Speaking of this part of town, whenever I spend time in the Jeff Park/Sloans/West Colfax area I am astonished at the number of upscale townhouses recently or currently constructed. IANAUP, but it seems like a wasted opportunity due to overly conservative zoning. With its proximity to downtown, this would be a great area to achieve a more Cap Hill-esque density and diversity of housing type. With higher densities, it seems logical that displacement would happen much more slowly, too. Shame that this corner of town is on its way to exclusively housing upper income families. I'm not on the FUGLY bandwagon by any means, but I don't think these lego-house developments look great when there's no contrasting buildings around.
I actually think we're on the same page with this - I was about to say "no, MU zoning." But after doing a quick check on the Denver zoning map, the answer is in fact YES - it has main street zoning. So now I'm wondering if it's even legal to build rowhomes here - doesn't MS require ground-flood retail?
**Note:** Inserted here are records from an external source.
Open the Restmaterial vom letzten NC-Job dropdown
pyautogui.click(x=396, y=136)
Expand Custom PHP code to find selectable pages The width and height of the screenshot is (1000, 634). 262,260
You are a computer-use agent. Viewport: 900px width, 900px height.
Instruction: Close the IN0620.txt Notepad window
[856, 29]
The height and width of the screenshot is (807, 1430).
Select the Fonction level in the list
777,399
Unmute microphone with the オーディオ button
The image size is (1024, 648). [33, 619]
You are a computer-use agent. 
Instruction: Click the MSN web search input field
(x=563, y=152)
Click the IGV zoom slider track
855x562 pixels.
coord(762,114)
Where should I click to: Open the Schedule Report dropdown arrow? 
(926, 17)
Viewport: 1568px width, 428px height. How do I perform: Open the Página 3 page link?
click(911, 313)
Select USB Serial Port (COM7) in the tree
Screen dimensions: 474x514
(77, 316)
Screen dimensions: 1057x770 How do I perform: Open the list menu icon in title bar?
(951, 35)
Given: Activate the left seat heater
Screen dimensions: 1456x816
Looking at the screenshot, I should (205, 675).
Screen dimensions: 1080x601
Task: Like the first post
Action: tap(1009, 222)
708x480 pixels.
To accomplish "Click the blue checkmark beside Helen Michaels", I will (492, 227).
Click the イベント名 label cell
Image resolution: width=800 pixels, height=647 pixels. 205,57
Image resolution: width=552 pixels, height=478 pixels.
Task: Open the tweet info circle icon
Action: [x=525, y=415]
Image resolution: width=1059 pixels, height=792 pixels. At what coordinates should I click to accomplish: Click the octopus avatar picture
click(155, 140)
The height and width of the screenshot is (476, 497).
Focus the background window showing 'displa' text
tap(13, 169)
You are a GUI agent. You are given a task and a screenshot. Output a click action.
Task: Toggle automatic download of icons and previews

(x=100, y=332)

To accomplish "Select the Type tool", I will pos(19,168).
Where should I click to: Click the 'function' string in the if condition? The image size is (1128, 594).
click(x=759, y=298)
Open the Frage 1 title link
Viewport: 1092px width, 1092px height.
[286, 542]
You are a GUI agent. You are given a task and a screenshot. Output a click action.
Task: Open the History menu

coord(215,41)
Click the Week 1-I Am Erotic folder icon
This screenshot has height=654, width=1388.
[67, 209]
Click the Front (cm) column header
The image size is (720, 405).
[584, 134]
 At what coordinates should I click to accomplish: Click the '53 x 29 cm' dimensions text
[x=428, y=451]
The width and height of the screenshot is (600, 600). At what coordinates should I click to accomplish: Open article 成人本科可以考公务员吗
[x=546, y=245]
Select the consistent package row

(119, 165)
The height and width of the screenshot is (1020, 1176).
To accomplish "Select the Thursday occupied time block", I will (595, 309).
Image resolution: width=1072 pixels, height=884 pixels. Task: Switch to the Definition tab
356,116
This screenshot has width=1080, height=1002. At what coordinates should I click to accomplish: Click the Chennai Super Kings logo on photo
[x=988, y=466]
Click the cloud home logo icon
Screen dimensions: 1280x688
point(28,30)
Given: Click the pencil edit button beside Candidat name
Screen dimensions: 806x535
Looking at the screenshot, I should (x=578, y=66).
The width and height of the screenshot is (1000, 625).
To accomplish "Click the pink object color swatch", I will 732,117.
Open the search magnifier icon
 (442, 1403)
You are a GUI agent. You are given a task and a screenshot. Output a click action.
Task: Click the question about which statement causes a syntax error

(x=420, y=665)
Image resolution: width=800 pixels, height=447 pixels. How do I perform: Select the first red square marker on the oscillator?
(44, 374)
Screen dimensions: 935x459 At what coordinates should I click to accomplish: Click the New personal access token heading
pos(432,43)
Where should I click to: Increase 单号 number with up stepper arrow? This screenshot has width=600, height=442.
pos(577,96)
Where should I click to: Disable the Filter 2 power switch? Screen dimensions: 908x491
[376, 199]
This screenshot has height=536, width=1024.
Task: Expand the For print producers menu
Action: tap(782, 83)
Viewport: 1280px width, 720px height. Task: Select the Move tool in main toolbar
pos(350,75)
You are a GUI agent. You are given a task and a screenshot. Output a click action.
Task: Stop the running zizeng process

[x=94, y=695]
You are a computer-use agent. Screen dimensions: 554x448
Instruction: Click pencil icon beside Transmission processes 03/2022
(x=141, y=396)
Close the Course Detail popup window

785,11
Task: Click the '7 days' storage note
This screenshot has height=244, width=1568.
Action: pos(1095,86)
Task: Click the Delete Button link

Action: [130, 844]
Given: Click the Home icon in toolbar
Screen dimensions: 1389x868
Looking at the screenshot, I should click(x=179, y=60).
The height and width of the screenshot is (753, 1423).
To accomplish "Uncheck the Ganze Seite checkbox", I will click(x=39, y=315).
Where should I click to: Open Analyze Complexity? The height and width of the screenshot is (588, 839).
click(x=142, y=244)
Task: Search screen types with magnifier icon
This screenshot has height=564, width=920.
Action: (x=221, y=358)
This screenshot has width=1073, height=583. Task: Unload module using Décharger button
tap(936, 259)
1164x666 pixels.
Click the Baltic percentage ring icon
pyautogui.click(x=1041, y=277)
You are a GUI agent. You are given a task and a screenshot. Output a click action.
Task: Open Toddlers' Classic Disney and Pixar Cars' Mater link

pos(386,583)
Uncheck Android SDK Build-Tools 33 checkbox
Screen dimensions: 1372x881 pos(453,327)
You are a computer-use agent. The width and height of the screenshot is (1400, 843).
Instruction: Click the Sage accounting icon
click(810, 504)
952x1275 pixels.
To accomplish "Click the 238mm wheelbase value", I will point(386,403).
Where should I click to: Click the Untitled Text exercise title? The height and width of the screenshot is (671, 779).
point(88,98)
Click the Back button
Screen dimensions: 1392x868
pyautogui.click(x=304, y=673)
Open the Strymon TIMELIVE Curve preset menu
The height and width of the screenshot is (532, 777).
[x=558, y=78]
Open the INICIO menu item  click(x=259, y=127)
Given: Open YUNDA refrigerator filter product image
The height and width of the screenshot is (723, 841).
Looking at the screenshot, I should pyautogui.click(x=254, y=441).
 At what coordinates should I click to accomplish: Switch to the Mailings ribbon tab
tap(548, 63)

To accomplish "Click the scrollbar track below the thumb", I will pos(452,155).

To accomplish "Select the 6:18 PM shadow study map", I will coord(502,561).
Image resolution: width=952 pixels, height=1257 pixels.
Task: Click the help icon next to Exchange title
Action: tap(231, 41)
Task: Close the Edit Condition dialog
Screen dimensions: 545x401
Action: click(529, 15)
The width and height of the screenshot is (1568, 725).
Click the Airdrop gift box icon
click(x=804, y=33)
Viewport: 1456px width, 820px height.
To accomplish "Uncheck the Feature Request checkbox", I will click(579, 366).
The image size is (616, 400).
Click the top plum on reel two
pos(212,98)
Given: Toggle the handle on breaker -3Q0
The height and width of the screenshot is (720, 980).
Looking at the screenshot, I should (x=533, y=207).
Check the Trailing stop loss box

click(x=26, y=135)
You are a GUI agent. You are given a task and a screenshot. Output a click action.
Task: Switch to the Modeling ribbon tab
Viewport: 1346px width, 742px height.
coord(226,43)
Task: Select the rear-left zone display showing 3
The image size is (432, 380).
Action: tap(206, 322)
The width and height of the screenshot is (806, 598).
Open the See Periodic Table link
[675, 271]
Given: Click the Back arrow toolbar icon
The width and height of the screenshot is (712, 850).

And I was being snarky with my first post, but in all seriousness, I too would like to see more retail integrated into our denser neighborhoods. This is, afterall, one half of the promise of density - that dense neighborhoods have services within walking distance. It would be interesting to have a sincere conversation about what exactly is causing this to be an issue in Denver. My friends who I visit often down near Speer and Downing are in a neighborhood that SHOULD be able to support plenty of neighborhood-scale retail, but end up driving for nearly every errand because there isn't even close to enough retail integrated into the neighborhood.

I, at first, blamed this on zoning. Anything in their neighborhood that isn't a historic corner store (these have MS zoning) has multi-unit residential zoning instead that won't allow for additional ground-floor retail.

But recently, I keep hearing that Denver actually has an excess of empty retail space (though perhaps just in the wrong locations - I don't know), and this results in the "active street-front" zoning requirement manifesting as sales offices and apartment community/workout rooms rather than retail space. So even when the zoning does allow or even encourage retail, we aren't always getting it. Bottom line - there seems to be a disconnect on a couple levels, and I'm not entirely sure how to explain it.

Edit: I actually really am curious now what the deal is with that lot. It is zoned G-MS-3. According to page 6.3-5 of the General Urban (G-) Neighborhood Context, allowable forms include Drive-Thru Services, Drive-Thru Restaurant, and Shopfront. How are they getting away with building townhomes here? Is the businessden article simply calling them "townhomes" when in fact it will be more of a mixed-use "shopfront" type structure??

Last edited by mr1138; Jan 11, 2018 at 8:35 PM.